Оборотной стороной вышеизложенного, также определяемой низкой плотностью упаковки ниш, т.е. эврибионтностью видов, является ю, что регулятор (биоценоз как целое) «не различает» экологически близкие виды. Примером могут служить травяная (Rana temporaria) и остромордая (Rana arvalis) лягушки. На огромном пространстве от восточной Франции на западе до Уральского хребта на востоке эти виды симпатричны и в значительной степени синтопичны. Часто они мечут икру в одни и те же водоемы, хотя эмбрионы остромордой лягушки менее чувствительны к низким значениям рН, чем эмбрионы травяной. В холодные весны их икрометание происходит одновременно, хотя обычно травяная лягушка приступает к размножению на неделю раньше остромордой. Головастики всеядны, и пищевая конкуренция и между видами и внутри видов отсутствует. Взаимного или одностороннего подавления головастиков этих видов не наблюдается.

Не смотря на то, что головастики остромордой лягушки более чувствительны к действию экзометаболитов - белковых веществ, выделяемых головастиками в воду и ингибирующих рост и развитие более мелких особей, - ни один из видов не подавляет предметаморфозное развитие у другого, что обусловлено лишь частичным совпадением сроков икрометания и предпочитаемых водоемов для размножения. Сеголетки обоих видов также не конкурируют. По мере миграции от берегов водоемов их плотность быстро снижается, а пищевые ресурсы даже в непосредственной близости от берега недоиспользуются. Несколько большая привлекательность для хищников более многочисленных сеголеток травяной лягушки нивелируется меньшей смертностью от хищников менее многочисленных сеголеток остромордой лягушки.

Биотопические предпочтения взрослых лягушек в летний, активный период их жизни в значительной степени перекрываются. Лягушки встречаются в одних и тех же стациях. При этом за пищу они не конкурируют. Пищевые ресурсы далеко недоиспользуются, а хищники по различают эти два вида. Таким образом, в зоне симпатрии они не конкурируют ни на одном этапе онтогенеза.
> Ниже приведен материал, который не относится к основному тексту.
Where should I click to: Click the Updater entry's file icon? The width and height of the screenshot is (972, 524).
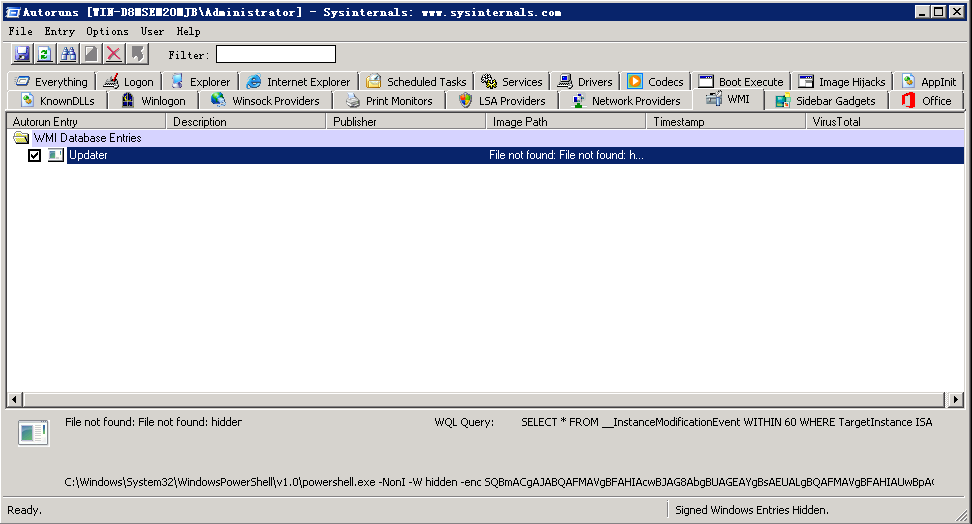tap(55, 155)
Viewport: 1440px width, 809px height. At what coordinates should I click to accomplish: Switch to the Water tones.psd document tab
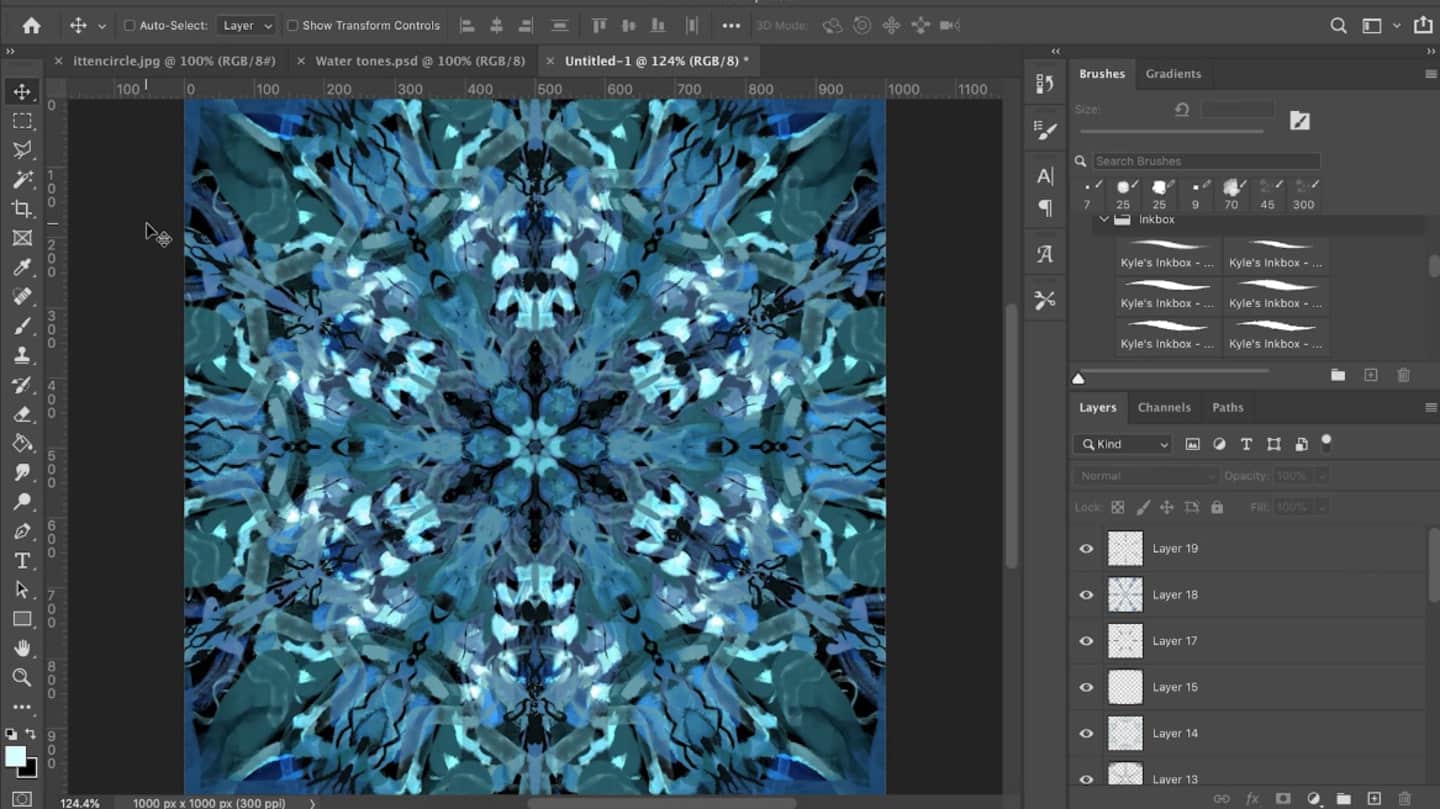419,61
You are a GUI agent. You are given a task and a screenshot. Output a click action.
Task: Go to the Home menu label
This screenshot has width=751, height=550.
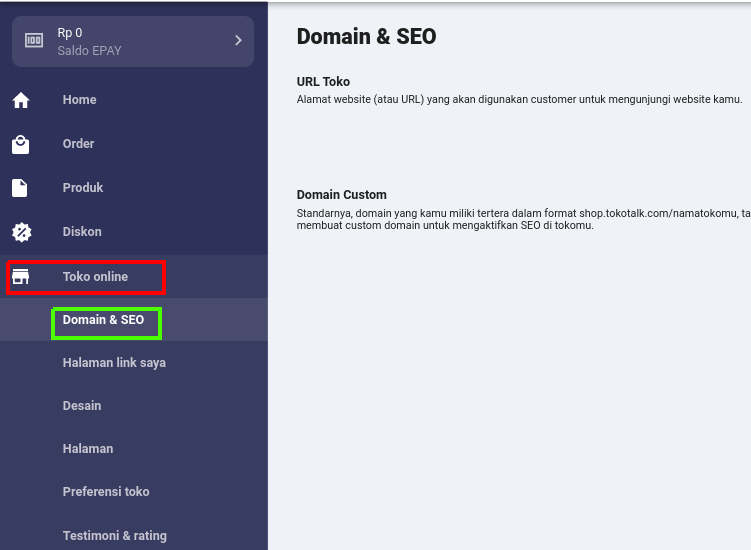pyautogui.click(x=80, y=100)
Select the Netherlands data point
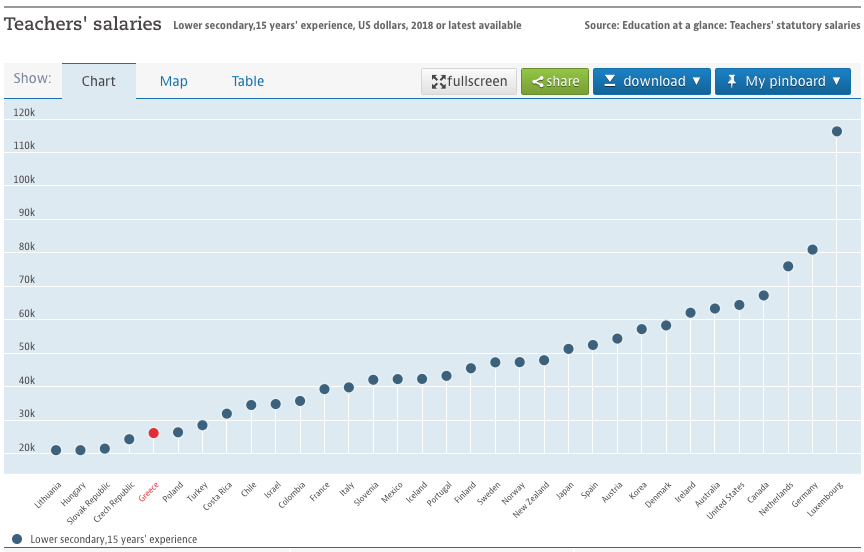The width and height of the screenshot is (864, 552). (788, 266)
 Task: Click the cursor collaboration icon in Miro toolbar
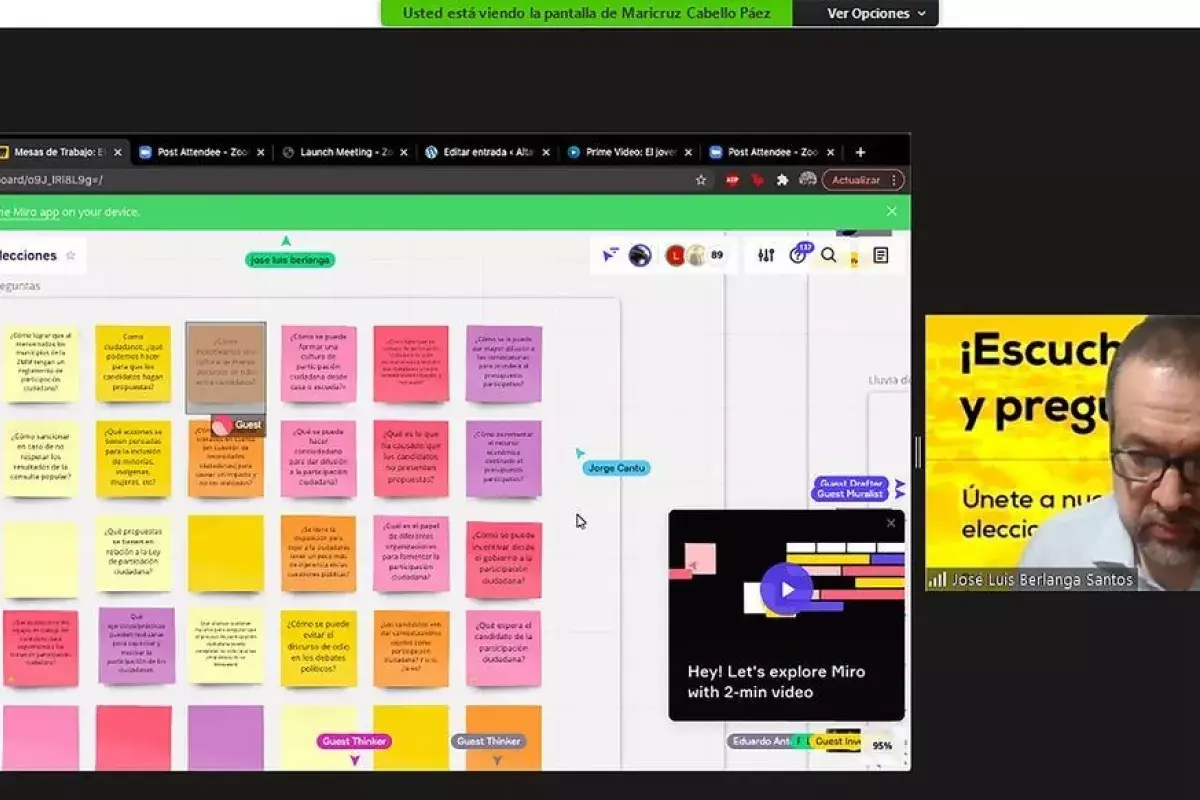click(x=609, y=255)
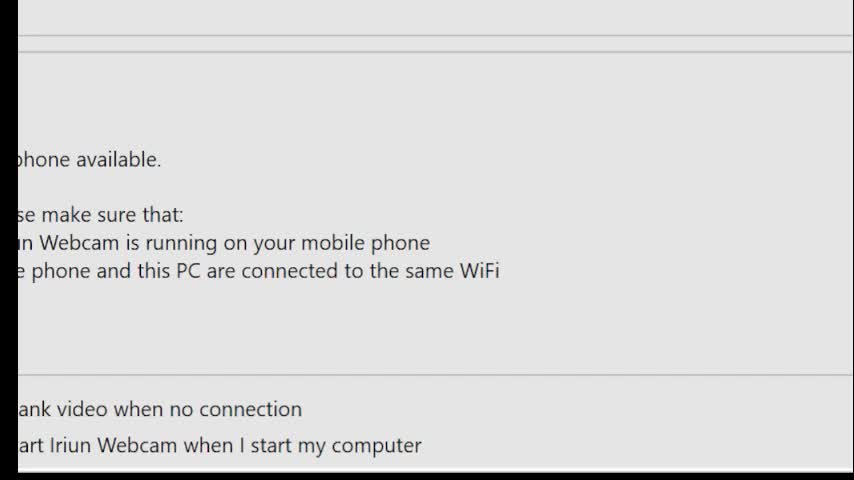The width and height of the screenshot is (854, 480).
Task: Click "mobile phone" in the running instruction
Action: click(x=365, y=243)
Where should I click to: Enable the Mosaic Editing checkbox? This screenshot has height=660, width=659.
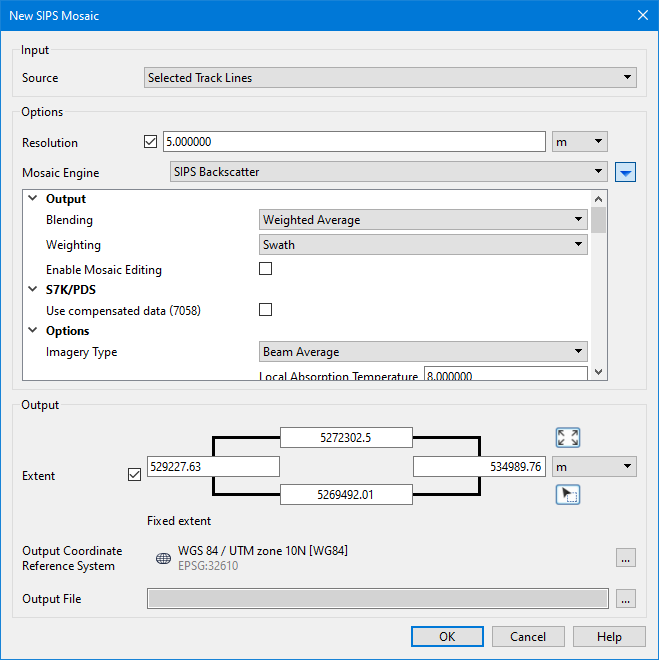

Пожалуй, наиболее веским аргументом в пользу того, что травяная и остромордая лягушки не только не конкурируют сейчас, но никогда не конкурировали в прошлом, хотя они симпатричны со второй половины плиоцена, является то, что все их экологические различия укладываются в три комплекса, связанные не с биотическими, а с абиотическими условиями их обитания. Остромордая лягушка, по сравнению с травяной, несколько более сухоустойчива, несколько более термофильна, а ее икра выдерживает несколько более сильную кислотность воды. Очевидно, если между этими видами возникнет конкуренция и они начнут дивергировать сильнее, чем они различаются в настоящее время, их ценотическое окружение не среагирует на эти изменения до тех пор, пока не изменится их положение в цепях питания.

Другим примером подобной ситуации могут служить домовый и полевой воробьи, не различающиеся ни по питанию, ни по отношению к хищникам и синтопичные во многих местообитаниях [11, 12]. Аналогичные виды-двойники Microtus arvalis и Microtus rossomeridionalis в Европейской России экологически различаются лишь тем, что второй вид несколько более плодовит и несколько более синантропен [27], Возможно, представление об экологической эквивалентности видов с точки зрения их ценотического окружения можно экстраполировать на гильдии близких видов.

Другими словами, микроэволюция тех или других видов - членов биоценоза - еще не означает перестройки структуры сообщества, так же как не означают ее перестройки частные замены одних видов другими. Структура сообществ более консервативна, чем составляющие эти сообщества виды [18]. Таким образом, микроэволюционные возмущения структуры биоценоза затухают в нем, так же как затухают и частные экологические возмущения.

Микроэволюционные ограничения

Вторым фактором, препятствующим филогенезу, является эволюционная стабильность популяций и видов. В настоящее время выделено два механизма, поддерживающие эту стабильность: внутривидовое разнообразие [20] и контрбаланс векторов отбора [21, 22].

Внутривидовое разнообразие, т.е. разнообразие морф сбалансированного полиморфизма, разнообразие экологических рас или (и) географических подвидов означает, что при ухудшении условий существования часть этого разнообразия вымирает или сокращает численность, а часть либо выживает, либо даже получает преимущество.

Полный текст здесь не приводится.